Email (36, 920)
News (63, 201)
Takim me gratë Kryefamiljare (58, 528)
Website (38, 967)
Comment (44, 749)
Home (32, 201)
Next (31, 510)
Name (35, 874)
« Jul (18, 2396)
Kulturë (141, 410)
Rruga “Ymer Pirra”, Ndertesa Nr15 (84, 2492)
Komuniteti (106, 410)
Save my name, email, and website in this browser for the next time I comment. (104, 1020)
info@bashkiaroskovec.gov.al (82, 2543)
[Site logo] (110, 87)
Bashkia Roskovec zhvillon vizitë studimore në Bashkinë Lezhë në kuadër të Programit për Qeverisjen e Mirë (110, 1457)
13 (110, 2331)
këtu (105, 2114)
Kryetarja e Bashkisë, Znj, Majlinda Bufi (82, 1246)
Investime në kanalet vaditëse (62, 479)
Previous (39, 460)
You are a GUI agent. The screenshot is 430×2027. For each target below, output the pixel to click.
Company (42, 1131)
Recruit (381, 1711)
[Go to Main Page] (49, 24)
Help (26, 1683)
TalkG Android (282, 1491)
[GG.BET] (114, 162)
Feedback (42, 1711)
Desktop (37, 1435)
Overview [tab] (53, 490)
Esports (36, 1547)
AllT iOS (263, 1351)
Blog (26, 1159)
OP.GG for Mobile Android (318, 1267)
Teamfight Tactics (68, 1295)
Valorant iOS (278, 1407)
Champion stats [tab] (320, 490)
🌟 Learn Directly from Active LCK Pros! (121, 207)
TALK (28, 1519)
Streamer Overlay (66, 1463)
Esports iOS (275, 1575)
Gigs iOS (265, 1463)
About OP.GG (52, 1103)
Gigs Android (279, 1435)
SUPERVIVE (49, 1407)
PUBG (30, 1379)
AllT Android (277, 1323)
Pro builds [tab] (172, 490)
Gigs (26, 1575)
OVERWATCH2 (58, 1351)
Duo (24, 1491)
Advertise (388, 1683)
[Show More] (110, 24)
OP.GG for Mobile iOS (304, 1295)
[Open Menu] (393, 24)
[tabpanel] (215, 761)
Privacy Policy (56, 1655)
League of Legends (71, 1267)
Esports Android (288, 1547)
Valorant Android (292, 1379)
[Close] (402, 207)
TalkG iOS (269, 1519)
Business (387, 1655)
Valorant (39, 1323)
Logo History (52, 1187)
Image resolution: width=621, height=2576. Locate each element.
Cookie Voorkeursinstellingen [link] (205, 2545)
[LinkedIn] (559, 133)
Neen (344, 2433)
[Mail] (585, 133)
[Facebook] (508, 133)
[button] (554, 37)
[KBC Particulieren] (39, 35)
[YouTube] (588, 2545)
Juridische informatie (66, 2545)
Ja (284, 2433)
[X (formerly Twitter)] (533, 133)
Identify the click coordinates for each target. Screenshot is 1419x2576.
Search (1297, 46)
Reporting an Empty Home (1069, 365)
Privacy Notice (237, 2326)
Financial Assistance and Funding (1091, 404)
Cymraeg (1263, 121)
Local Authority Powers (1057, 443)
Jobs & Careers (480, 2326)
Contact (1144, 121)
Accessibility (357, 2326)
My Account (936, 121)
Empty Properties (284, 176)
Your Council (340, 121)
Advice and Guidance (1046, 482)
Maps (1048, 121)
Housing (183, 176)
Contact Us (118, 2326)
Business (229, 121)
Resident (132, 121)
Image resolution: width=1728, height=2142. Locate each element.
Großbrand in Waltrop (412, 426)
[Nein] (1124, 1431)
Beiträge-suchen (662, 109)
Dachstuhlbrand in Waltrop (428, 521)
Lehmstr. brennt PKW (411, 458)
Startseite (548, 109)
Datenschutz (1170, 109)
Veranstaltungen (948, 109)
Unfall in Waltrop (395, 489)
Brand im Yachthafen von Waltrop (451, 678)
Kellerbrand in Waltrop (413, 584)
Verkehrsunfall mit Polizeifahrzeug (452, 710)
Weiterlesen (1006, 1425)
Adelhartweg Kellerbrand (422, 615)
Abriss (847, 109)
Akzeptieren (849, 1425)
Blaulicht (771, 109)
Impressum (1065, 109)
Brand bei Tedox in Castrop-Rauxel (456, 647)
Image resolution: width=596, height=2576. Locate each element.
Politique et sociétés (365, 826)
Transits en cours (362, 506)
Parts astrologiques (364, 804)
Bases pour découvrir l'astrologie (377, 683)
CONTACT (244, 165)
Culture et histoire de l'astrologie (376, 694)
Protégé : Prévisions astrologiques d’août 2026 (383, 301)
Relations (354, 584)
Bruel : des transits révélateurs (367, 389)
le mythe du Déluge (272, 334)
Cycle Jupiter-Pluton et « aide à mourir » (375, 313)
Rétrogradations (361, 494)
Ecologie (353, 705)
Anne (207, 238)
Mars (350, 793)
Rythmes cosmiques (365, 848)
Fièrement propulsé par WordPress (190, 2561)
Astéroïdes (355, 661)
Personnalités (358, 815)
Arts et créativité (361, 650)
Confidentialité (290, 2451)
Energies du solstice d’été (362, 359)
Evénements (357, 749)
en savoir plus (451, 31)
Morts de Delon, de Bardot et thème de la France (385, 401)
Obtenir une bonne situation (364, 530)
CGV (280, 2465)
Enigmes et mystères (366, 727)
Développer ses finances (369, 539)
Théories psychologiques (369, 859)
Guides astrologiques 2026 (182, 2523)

· · · ·

- **WORK REQUEST**
Write down, word for word, the lines above from the one containing "Komuniteti (106, 410)" through the one containing "Kryetarja e Bashkisë, Znj, Majlinda", both ends included.

- **THE ANSWER**
Komuniteti (106, 410)
Save my name, email, and website in this browser for the next time I comment. (104, 1020)
info@bashkiaroskovec.gov.al (82, 2543)
[Site logo] (110, 87)
Bashkia Roskovec zhvillon vizitë studimore në Bashkinë Lezhë në kuadër të Programit për Qeverisjen e Mirë (110, 1457)
13 (110, 2331)
këtu (105, 2114)
Kryetarja e Bashkisë, Znj, Majlinda Bufi (82, 1246)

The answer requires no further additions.